A total of 55 patients were naïve (B=27 and C=31). But 27 + 31 equals to 58.
A total of 63 were on treatment (B=32 and C=28). But 32 + 28 equals to 60.

This needs clarification.

5. The overview of number of retrieved sequences and their respective subtypes from hivdb and los alamos given in the methods section (page 6, middle) fit better in the result section (page 8), as is done for the sequences collected in Brasil.

6. Numbers on page 9 of the results section also do not match.
The authors report 25 amino acid residues that had significantly different frequencies in naïve versus treated isolates. It is not clear what is meant with "residues"? Does it concern positions or mutations.

Of those 25, 20 were positively-selected in treated sequences. I count 20 positions but 21 different mutations (A360T/V).
Of those 25, 6 showed decreased proportions in treated versus naïve.

The only way I can come to the sum of 25 is that the authors mean 25 positions in RT are significantly associated. (20 positively and 6 negatively, but position RT491 is represented twice., so in the end -> 25) If the authors refer to the actual mutations, the total number must be changed to 27. It would be more appropriate to refer to mutations and not positions since the RT491 position has apparently a double role.

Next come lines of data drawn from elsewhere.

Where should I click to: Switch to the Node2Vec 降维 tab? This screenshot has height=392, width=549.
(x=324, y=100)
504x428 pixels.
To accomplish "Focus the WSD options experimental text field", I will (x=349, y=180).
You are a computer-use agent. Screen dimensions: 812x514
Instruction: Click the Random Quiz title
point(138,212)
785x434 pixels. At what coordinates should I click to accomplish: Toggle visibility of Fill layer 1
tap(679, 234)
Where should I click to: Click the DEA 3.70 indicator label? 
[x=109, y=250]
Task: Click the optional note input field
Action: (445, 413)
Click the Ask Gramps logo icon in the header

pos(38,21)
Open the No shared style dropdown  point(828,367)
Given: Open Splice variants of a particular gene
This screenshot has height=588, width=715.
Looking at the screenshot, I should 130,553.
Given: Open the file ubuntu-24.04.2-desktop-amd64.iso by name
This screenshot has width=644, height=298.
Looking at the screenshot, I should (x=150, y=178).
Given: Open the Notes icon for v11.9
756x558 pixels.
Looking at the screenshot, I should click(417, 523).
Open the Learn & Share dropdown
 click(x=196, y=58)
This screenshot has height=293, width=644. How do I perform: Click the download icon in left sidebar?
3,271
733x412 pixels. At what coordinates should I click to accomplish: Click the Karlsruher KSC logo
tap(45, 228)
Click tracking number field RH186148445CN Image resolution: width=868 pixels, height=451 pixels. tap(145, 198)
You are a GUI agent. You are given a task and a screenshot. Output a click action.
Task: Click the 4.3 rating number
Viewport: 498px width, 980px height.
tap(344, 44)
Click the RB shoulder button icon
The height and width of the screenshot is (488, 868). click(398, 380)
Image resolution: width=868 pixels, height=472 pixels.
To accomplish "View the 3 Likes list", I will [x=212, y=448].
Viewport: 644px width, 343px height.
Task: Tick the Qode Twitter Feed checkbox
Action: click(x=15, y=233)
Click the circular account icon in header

7. A table is missing with the 25 positions/mutations for which a significant difference has been found, and displaying their frequencies and p-values. Such a table was only made for AZT, it is very easy to add an extra column with p-values and frequencies of these mutations for the entire dataset.

Related to this table, the authors mention that for the AZT substudy, comparisons were only possible up to RT codon 500, as scarce sequence information is available after that codon.
I see no argumentation why we could not assume this was true for all drugs, and therefore all analyses done are not valid beyond position 500. Displaying the number of sequences analyses in the "added column" (see paragraph above) should help solve this question somehow.

8. In that same section (page 9, middle), the authors sum 5 mutations which are totally absent in naïve isolates ( A360V,I393M,L486F,S489A and I506L), of which only 2 are statistically significant. I do not understand the mutation Q547K is mentioned in the next sentence, and not just added to the list of 5 (since Q547K is also only seen in treated isolates and not naïve).

Mutation D488E, which is also significantly associated, is not mentioned in this list of mutations which are absent in naïve isolates. However, on page 14 (top), such a statement is done for D488E. So finally, the list should be expanded to 7?

9. Again some obscurity about numbers on page 10 (middle), again concerning the number 25. RNase H domain compromises 14 mutations and connection 11. But maybe the answer of point 6 makes this remark redundant. So please clear the problem with 25 positions or mutations. (also on page 13 there is a reference to "25")

A second remark about this paragraph, one can not speak of "positively-selected mutations" and "mutations selected by treatment" when also mutations with a decreased frequency in treated versus naïve are referred to. Better refer to treatment-related, like is done in other paragraphs.

10. At the end of the results section (page 10), the authors speak about the seven amino acids residues that comprise the RNase H catalytic site. Which amino acids make up this site are explained in the discussion section (page 12). Maybe it is better to also mention the amino acids in the results section.

11. In the middle of page 11, the authors write that regions closer to the hybrid are more conserved than regions on the outside surface of the protein. Is this valid for both naïve isolates as for treated, or does this refer only to one group?

12. Suggestion: Try to associate the 8 mutations, significantly associated with AZT monotherapy, with TAM mutations ( or at least TAM1 versus TAM2).

Cosmetic Remarks

13.Page 12 (middle) contains a list of 5 mutations, in which the order is wrong. Put H539 before N545.

**********
N.B. These are the comments made by the referee when reviewing an earlier version of this paper. Prior to publication the manuscript has been revised in light of these comments and to address other editorial requirements.